Court Orders ESOP Fiduciary to Complete Fiduciary Training

This is in addition to $454,545 in restitution to the plan, paid by the company and its employee stock ownership plan fiduciaries, for causing the plan to pay more than fair value for stock purchases.

The U.S. District Court for the Eastern District of Tennessee has approved a settlement between the U.S. Department of Labor (DOL) and Big G Express Inc., Stephen Thompson, and David Nolan involving the company’s employee stock ownership plan (ESOP).

In accordance with the consent judgment, Big G Express—a Shelbyville, Tennessee-based trucking company—paid $454,545 in restitution to the plan. The Department also assessed a civil penalty of $45,454 against the defendants. 

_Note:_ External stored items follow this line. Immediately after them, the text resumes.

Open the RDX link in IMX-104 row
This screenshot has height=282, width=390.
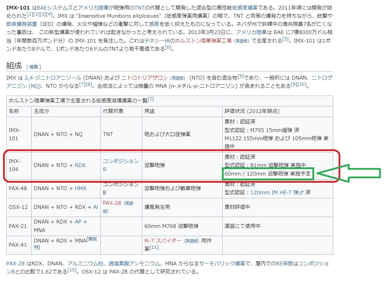(x=80, y=165)
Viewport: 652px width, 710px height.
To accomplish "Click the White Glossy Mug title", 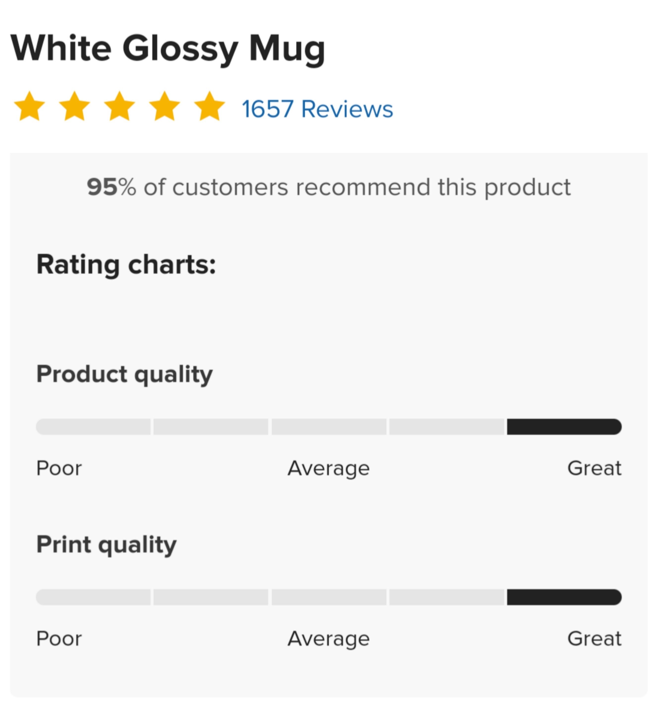I will 168,49.
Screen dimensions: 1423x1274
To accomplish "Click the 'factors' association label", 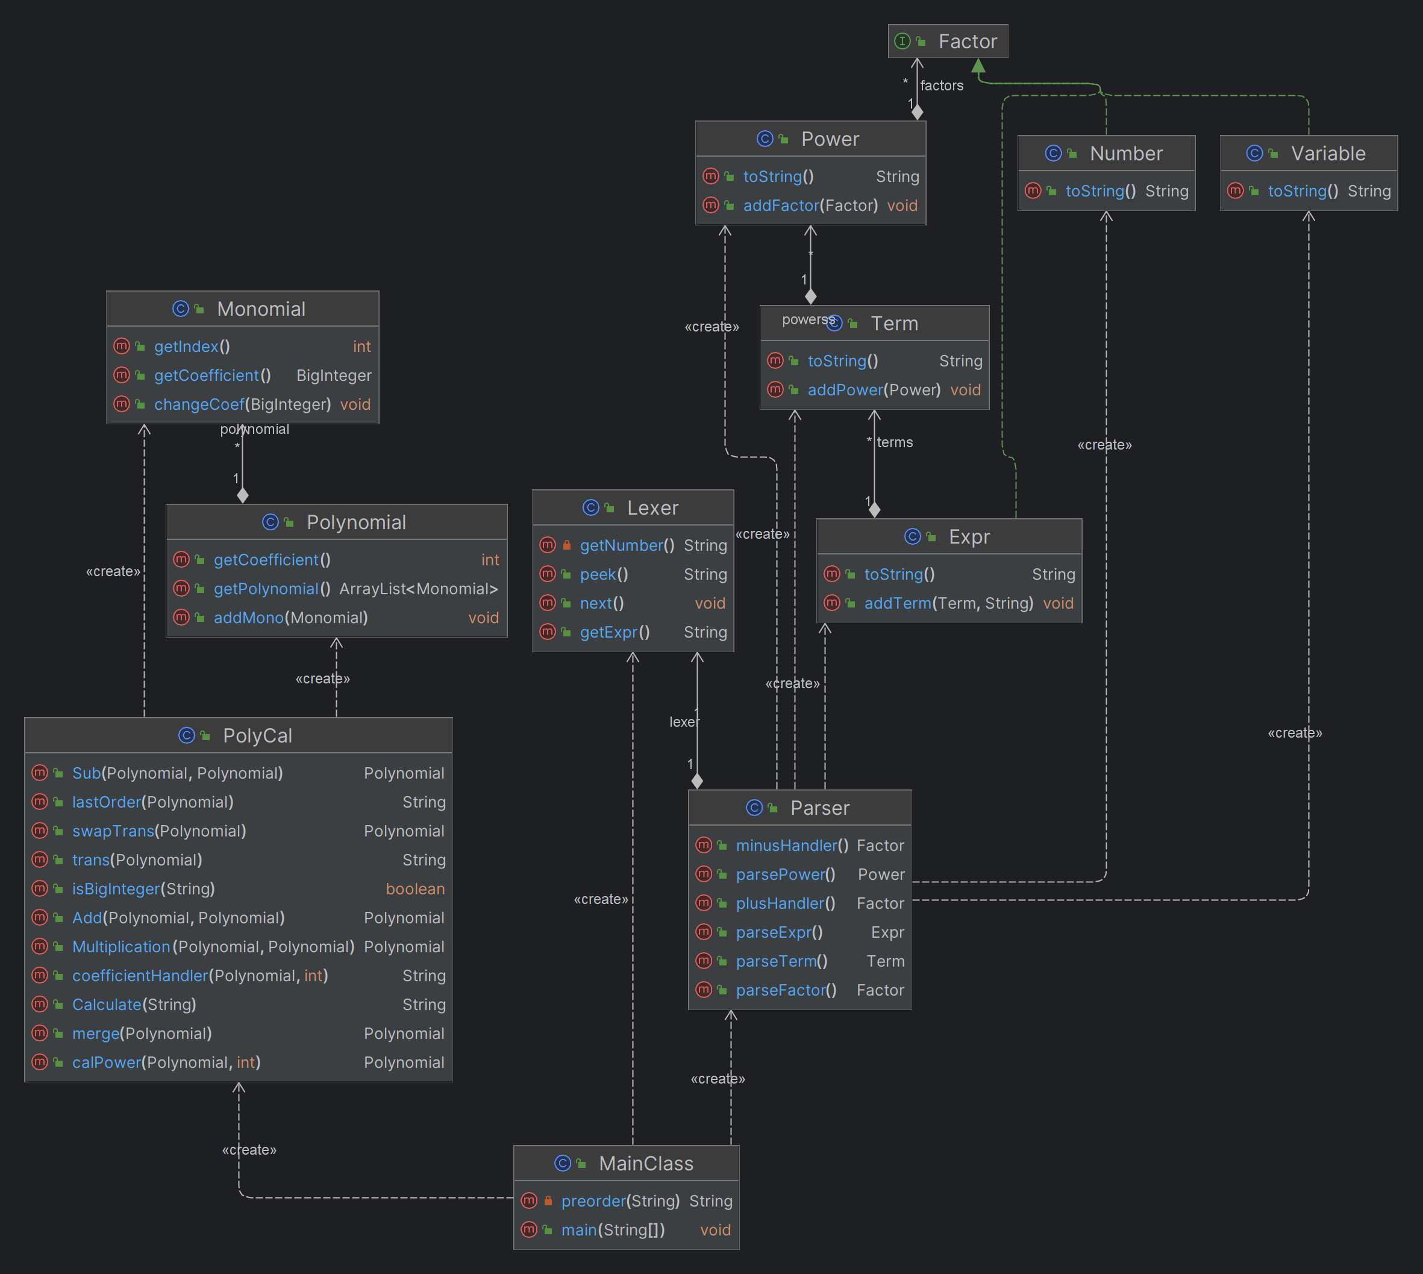I will point(941,85).
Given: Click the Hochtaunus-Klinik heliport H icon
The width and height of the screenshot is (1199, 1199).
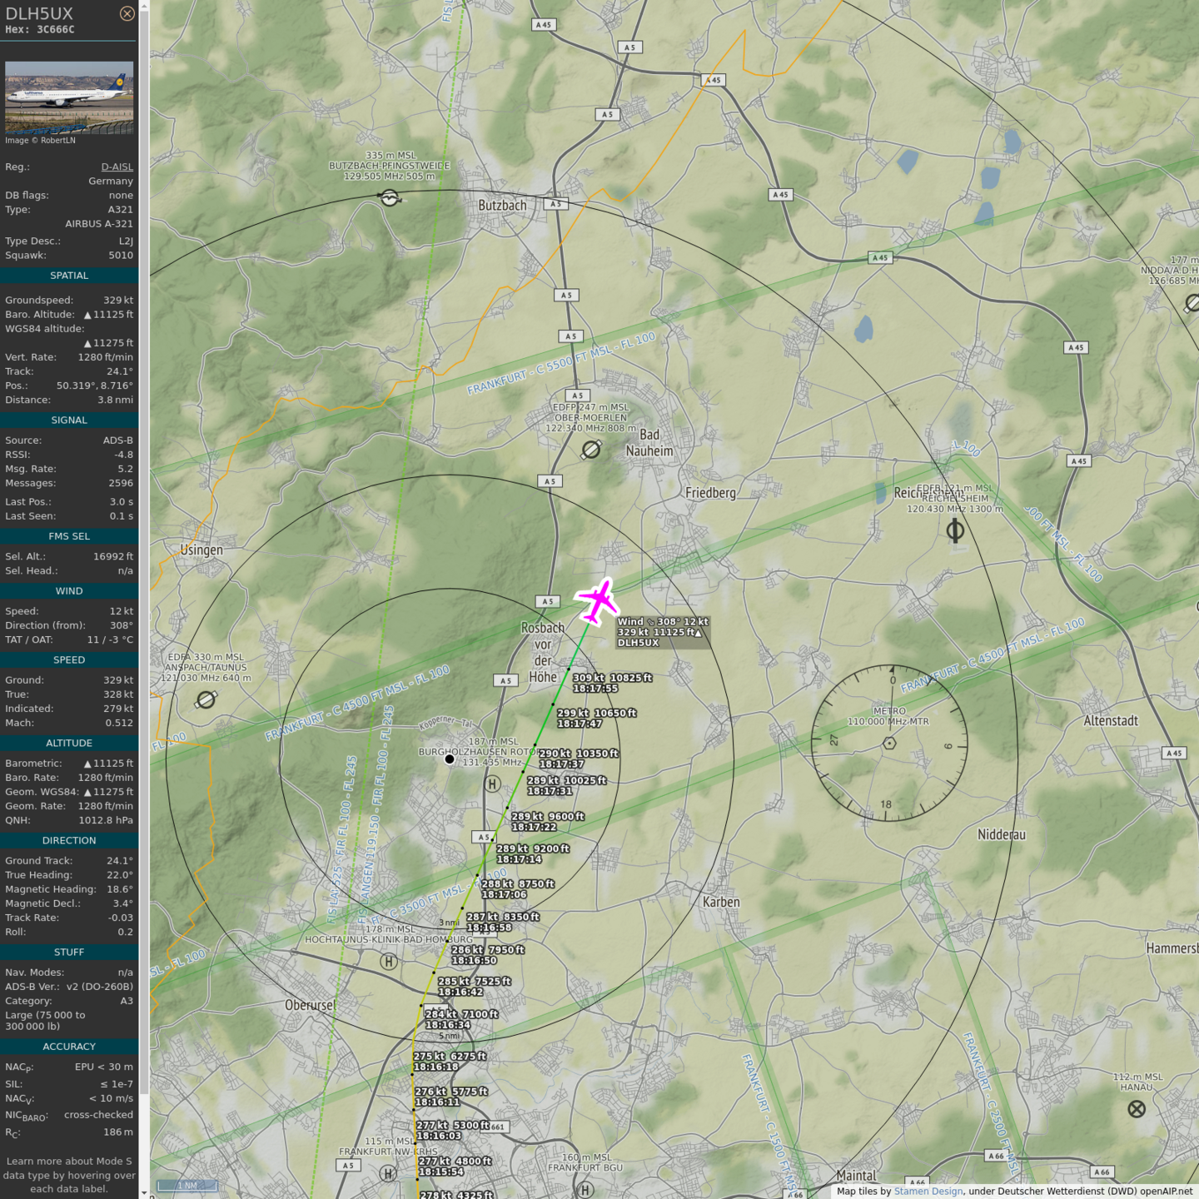Looking at the screenshot, I should pyautogui.click(x=388, y=962).
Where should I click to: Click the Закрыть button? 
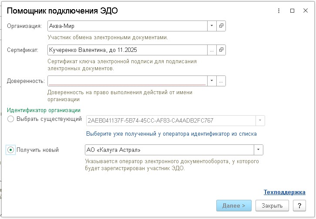click(272, 205)
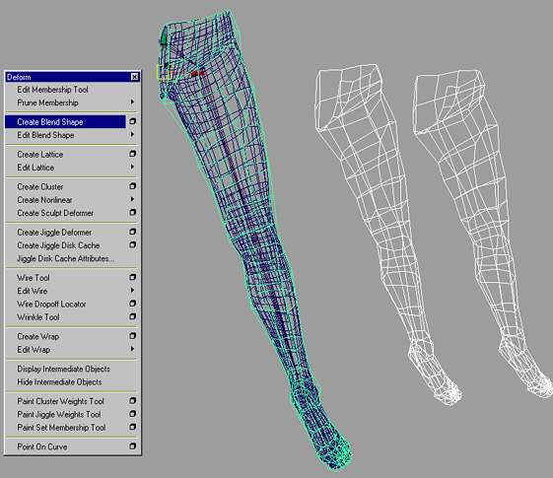
Task: Open Create Wrap options box icon
Action: pos(133,336)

In addition to the reimbursement to the ESOP, the court ordered Thompson, the ESOP’s former trustee, to be enjoined permanently and restrained from serving as a fiduciary, trustee or service provider to any Employee Retirement Income Security Act (ERISA) plan. The court also ordered Nolan, Big G Express’s chief financial officer, to complete 12 hours of fiduciary training within 12 months of his appointment as a fiduciary or service provider to any employee benefit plan.

The court’s action follows an investigation by the DOL’s Employee Benefits Security Administration (EBSA) which found that in October 2009, both Thompson and Nolan—acting as fiduciaries for the ESOP—caused the plan to pay more than fair market value when it purchased Big G Express common stock from Nolan and other shareholders.

The judgment also orders that Big G Express Inc., Thompson, and Nolan not seek direct or indirect contribution or indemnification from the ESOP either to pay the judgment or to pay its legal expenses.